[Collected data entries]
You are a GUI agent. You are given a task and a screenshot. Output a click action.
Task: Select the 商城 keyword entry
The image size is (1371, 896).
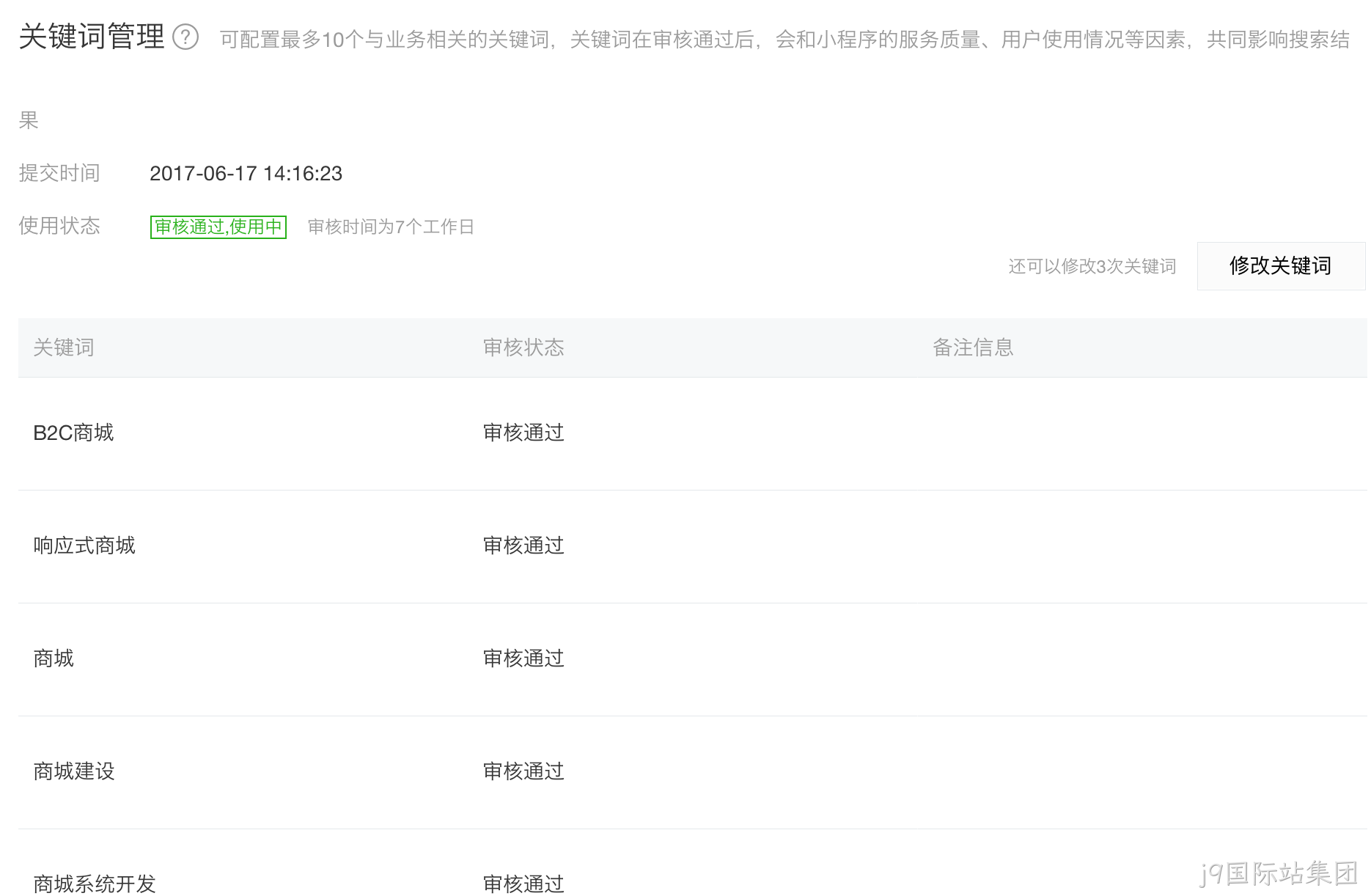point(54,658)
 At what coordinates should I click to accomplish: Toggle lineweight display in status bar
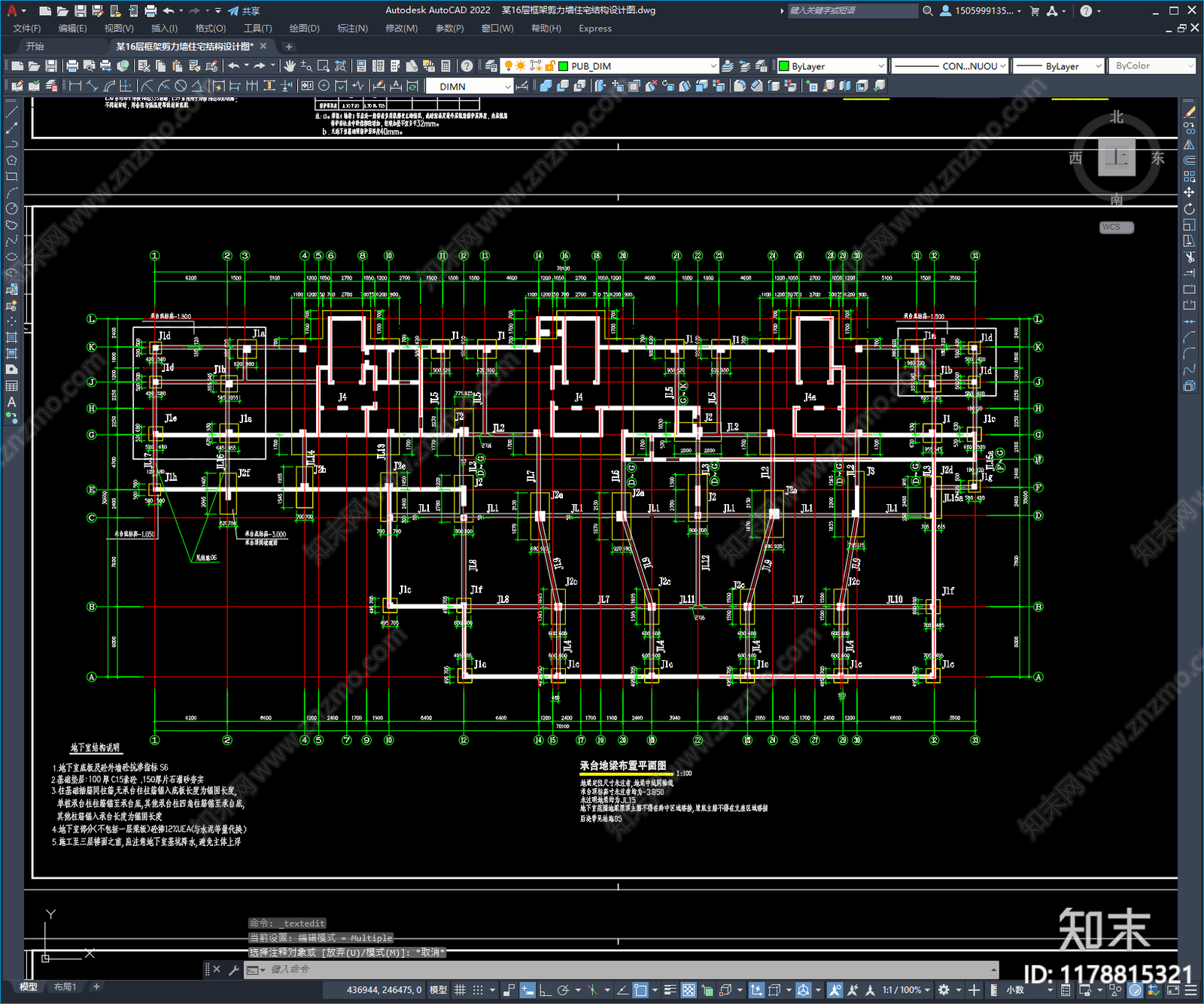pyautogui.click(x=670, y=990)
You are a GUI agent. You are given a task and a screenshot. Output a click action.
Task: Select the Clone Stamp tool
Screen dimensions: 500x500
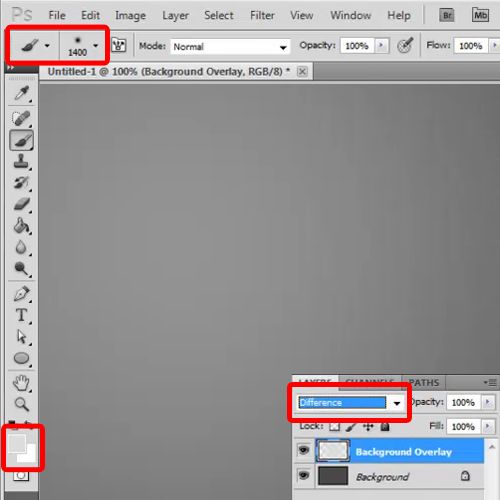(x=21, y=161)
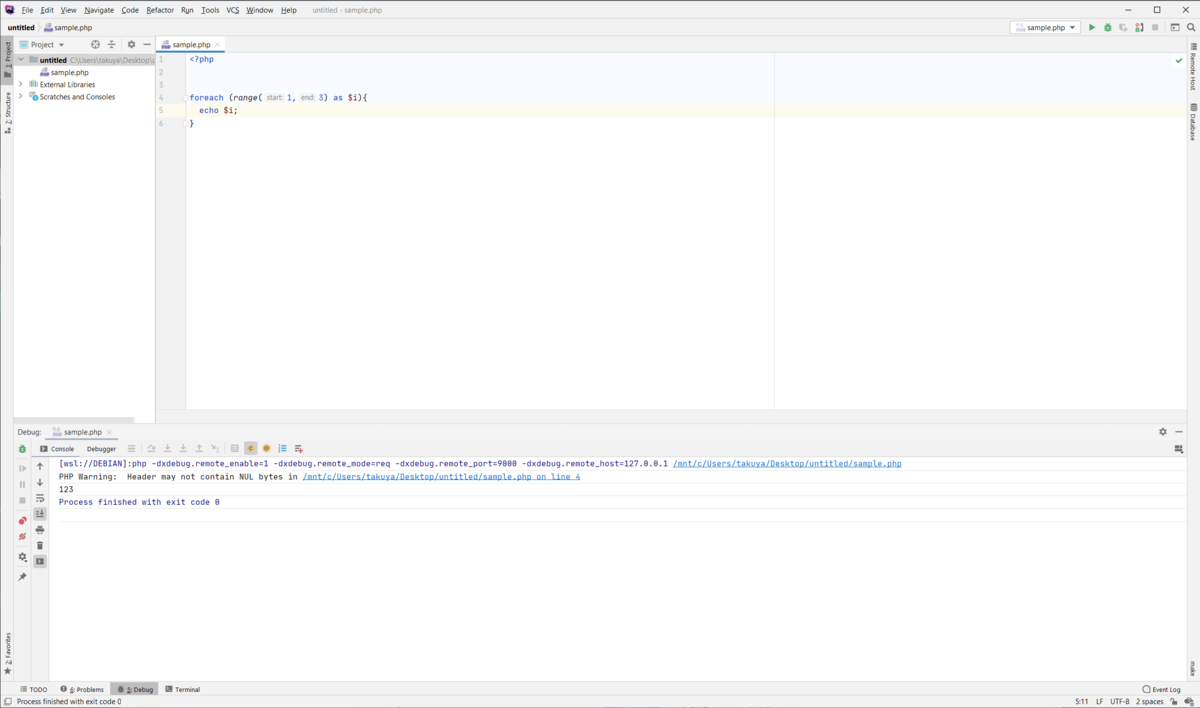Image resolution: width=1200 pixels, height=708 pixels.
Task: Open debugger settings with the gear icon
Action: [x=22, y=557]
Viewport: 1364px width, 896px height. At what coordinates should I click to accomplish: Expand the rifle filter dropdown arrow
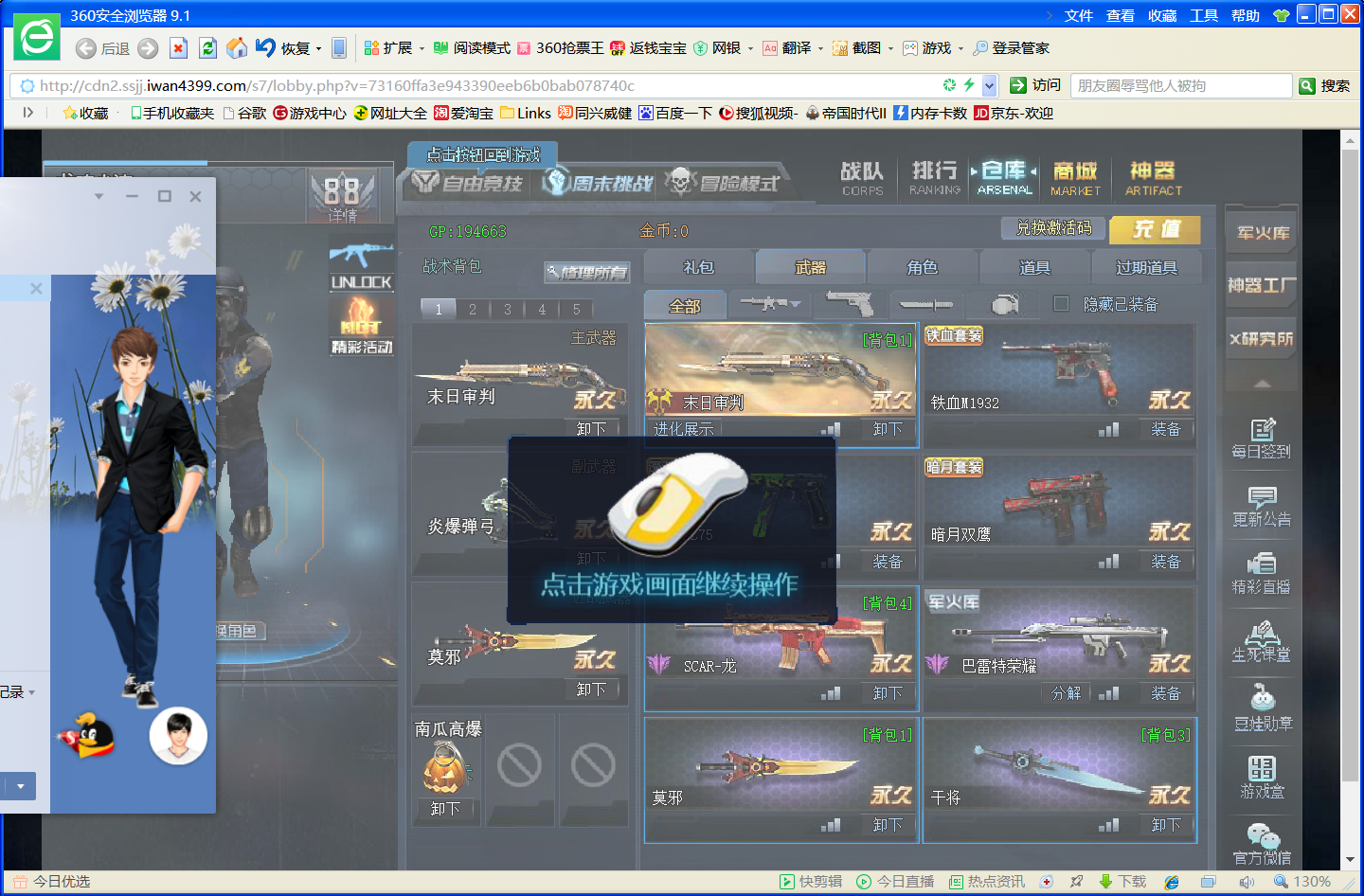point(796,304)
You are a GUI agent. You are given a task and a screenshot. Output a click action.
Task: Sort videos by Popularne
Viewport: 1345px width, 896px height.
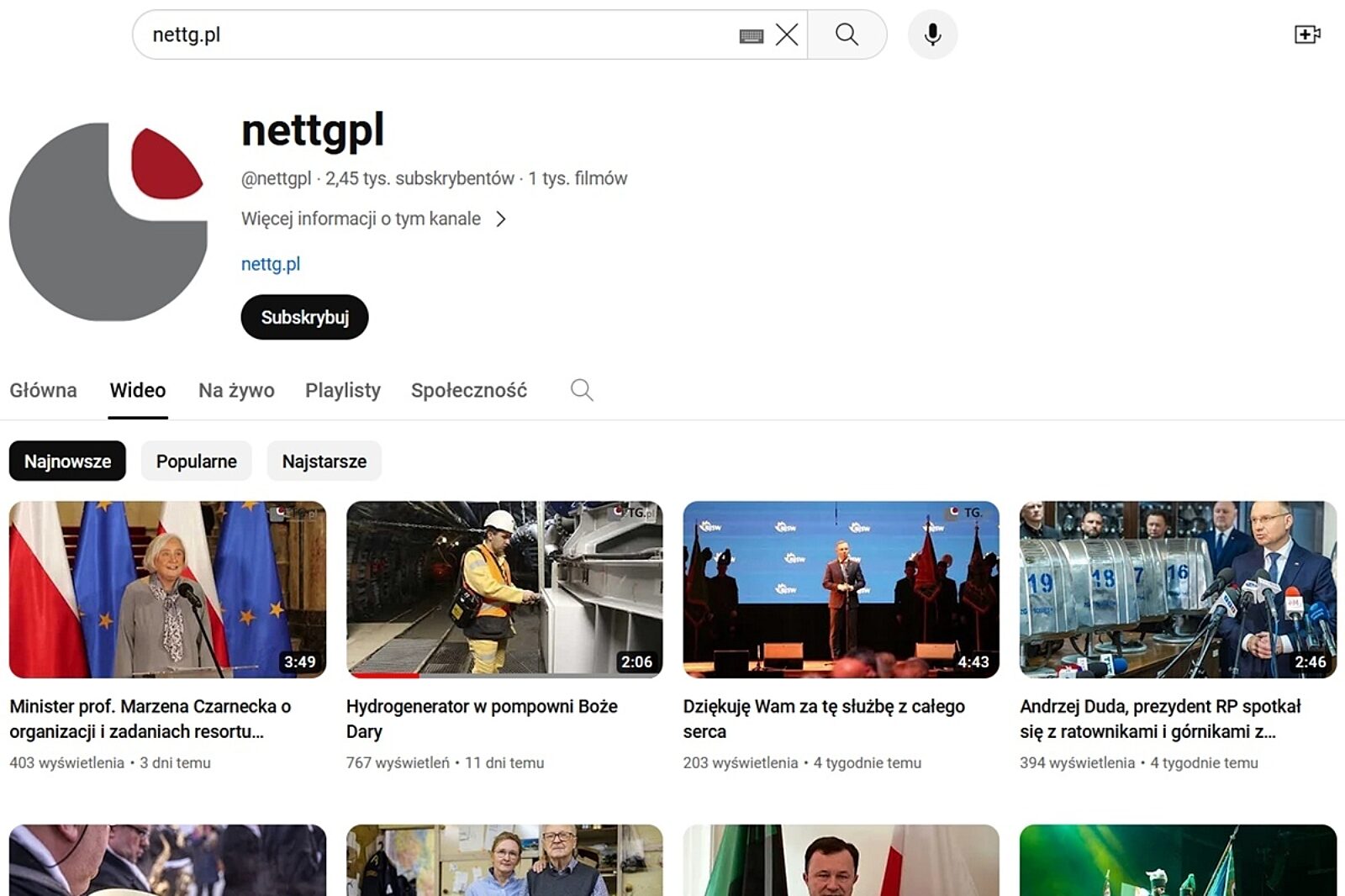(196, 461)
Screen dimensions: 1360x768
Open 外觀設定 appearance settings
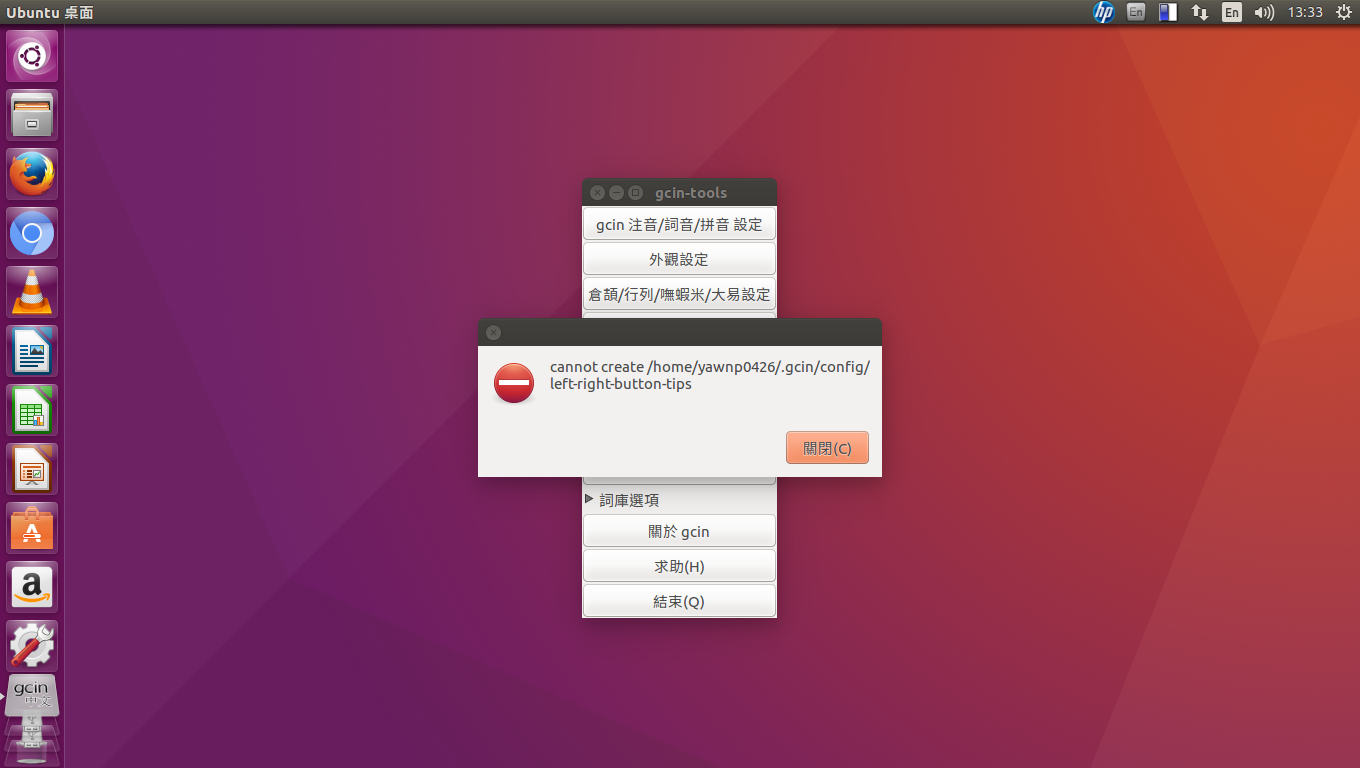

▶ **WORK REQUIRED**
Please transcribe word for word the lines from the one bearing "Task: Sort videos by Popularne" through the last line of the records above, omitting the pictures.

▶ **EXPECTED ANSWER**
Task: Sort videos by Popularne
Viewport: 1345px width, 896px height.
(196, 461)
Screen dimensions: 1360x768
Open 外觀設定 appearance settings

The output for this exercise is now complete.